Я ворчу сердито и отвечаю на звонок.
– Голос у тебя какой-то недовольный, – говорит папа.
– Рингтон спугнул лисицу.
– Какую лисицу?
– Я подкармливаю лисицу в саду.
– Не стоит ее приучать, Аллегра.
– Да, а тебе не стоит приучать ягненка.
– Ягненок не лиса. Я думал, ты уже усвоила этот важный жизненный урок, Аллегра, – научилась отличать одно от другого.
– Да, я могу отличить лису от ягненка, спасибо за беспокойство.
– Правда? – говорит он и делает паузу. – В общем, я звоню тебе сказать, что поговорил с Полин, и она просила передать тебе, что тот политик, э…
– Рут Бразил, – говорю я тут же с воодушевлением.
– Да, Рут Бразил, приходила в «Массел-хаус» на Пасху, и Полин передала ей твое письмо. Что ты затеяла, Аллегра?
Я прыгаю от счастья по комнате, слушая, как папа ругает меня за то, что я вожу дружбу с лисицами и пишу письма политикам, и как ему жаль, что Полин не позвонила мне сама, и, может, я права – она действительно избегает меня, и так далее.
Проснувшись утром, я проверяю Instagram еще до того, как разлепить глаза, и вижу красную единицу возле стрелочки, указывающей на личные сообщения.
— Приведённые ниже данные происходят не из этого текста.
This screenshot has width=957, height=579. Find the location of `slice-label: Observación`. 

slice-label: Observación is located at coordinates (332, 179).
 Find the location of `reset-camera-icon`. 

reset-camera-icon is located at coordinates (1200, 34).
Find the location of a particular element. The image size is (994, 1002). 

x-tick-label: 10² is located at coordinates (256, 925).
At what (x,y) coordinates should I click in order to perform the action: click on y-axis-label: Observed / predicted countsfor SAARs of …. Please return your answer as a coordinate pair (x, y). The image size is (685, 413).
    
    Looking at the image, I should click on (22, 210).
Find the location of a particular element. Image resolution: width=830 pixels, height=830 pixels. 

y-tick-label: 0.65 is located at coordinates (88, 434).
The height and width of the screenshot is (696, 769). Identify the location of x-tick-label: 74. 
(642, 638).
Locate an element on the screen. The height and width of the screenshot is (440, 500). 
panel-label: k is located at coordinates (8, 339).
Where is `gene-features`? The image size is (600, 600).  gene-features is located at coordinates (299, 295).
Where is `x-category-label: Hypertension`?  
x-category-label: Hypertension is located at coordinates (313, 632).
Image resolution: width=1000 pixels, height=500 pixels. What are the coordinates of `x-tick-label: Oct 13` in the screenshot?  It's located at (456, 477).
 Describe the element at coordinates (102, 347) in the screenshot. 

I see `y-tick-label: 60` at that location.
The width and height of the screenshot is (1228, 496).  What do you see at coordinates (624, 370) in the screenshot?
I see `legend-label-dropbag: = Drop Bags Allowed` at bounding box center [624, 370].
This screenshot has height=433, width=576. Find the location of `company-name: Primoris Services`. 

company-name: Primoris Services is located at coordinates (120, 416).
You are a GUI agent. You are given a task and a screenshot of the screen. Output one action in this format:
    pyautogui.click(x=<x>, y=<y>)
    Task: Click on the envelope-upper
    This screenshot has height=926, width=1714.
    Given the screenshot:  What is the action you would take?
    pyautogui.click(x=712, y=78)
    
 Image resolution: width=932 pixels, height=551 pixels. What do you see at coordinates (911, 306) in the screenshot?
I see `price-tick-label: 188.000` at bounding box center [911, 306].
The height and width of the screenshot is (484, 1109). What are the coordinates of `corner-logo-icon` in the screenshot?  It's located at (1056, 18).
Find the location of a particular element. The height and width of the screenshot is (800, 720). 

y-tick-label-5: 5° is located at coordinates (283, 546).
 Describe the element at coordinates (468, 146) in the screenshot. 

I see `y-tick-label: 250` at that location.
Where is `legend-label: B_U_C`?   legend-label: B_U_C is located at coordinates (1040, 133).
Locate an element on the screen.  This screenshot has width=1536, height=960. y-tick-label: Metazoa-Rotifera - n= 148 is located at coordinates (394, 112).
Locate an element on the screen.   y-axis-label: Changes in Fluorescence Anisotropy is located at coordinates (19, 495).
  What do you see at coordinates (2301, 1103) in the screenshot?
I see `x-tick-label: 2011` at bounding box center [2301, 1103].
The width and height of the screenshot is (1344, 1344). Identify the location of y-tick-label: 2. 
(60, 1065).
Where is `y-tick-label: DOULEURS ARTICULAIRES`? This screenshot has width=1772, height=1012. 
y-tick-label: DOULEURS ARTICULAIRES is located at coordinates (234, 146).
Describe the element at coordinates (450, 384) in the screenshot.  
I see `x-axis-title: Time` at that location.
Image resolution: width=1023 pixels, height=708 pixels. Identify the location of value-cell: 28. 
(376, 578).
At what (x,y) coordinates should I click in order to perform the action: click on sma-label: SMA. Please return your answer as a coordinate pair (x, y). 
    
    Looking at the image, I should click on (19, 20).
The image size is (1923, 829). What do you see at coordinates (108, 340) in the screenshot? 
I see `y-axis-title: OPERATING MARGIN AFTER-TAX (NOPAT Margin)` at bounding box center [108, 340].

Счастливый Кочевник говорит: Веснушка! Как я тебе рада.
Ура! Я бью кулаком по воздуху и спрыгиваю с постели.
Утро чудесное. Ясное, солнечное, жаркое – настоящее пекло, как у нас говорят. Первая неделя мая. Вишня цветет. Я даже здороваюсь с мужчиной в деловом костюме с рюкзаком и приплясывающей походкой. Он смотрит на меня ошарашенно, наверное, думает, что я обозналась. Ничего страшного. Я улыбаюсь спортсменке. Она улыбается в ответ. Я глажу немецкого дога. Спрашиваю владельца, сколько ему лет. Три. Как его зовут. Тара, говорит он. Мы смеемся. Доброе утро, доброе утро, прекрасное утро, старик и его сын.
Я весело шагаю к следующему пункту моего маршрута – пекарне. Свистун сидит у двери и лопает эклер с кремом, горячий кофе возле него на земле.
Спеннер стоит рядом, курит. Он швыряет окурок, Свистун тут же бросается за ним.
Спеннер придерживает дверь для меня: Здоро́во, Веснушка! – и мы заходим внутрь.
Он заливает тесто в вафельницу, хотя я еще не сделала заказ. Он знает меня. Вроде ничего особенного он не делает, но он мне почти как родной. По крайней мере, достаточно родной, чтобы я вдруг принялась рассказывать ему о том, как я ездила к папе, и изливать все свои переживания. О том, как быстро папа изменился после моего отъезда. Как быстро он разваливается на части, если оставить его одного.